Exercise task:
Render the material as a Markdown table with columns headed Row and Material line. Start with the line containing "You are a GUI" and go on through the line containing "(x=29, y=29)", including both, numbering each row and leaving out blank lines.

Entries supplied:
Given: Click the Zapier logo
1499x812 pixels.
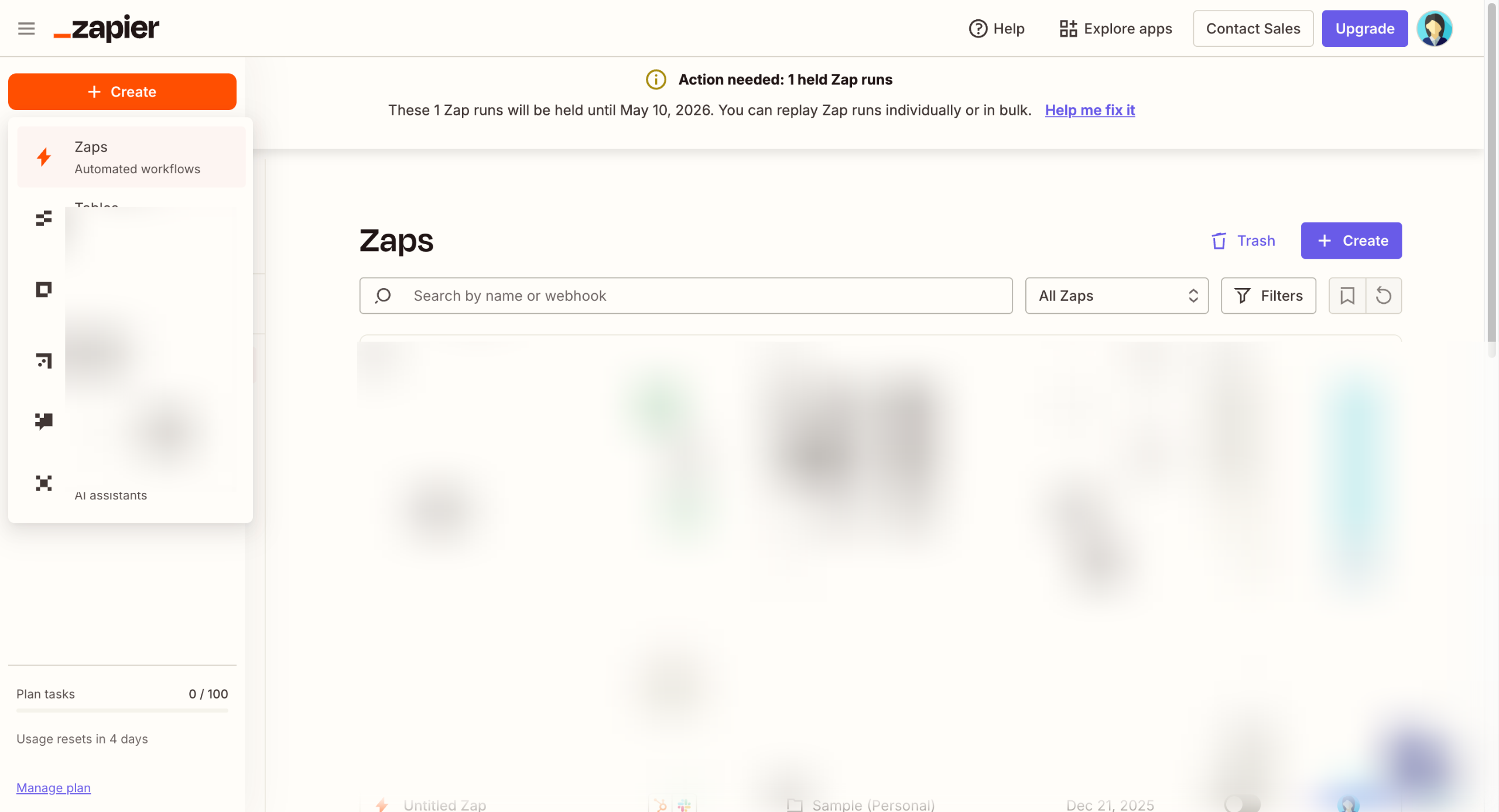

--

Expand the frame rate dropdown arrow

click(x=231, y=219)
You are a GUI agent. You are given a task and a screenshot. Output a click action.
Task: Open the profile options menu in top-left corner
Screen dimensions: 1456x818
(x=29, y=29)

Answer to the exercise:
| Row | Material line |
|---|---|
| 1 | You are a GUI agent. You are given a task and a screenshot. Output a click action. |
| 2 | Task: Open the profile options menu in top-left corner |
| 3 | Screen dimensions: 1456x818 |
| 4 | (x=29, y=29) |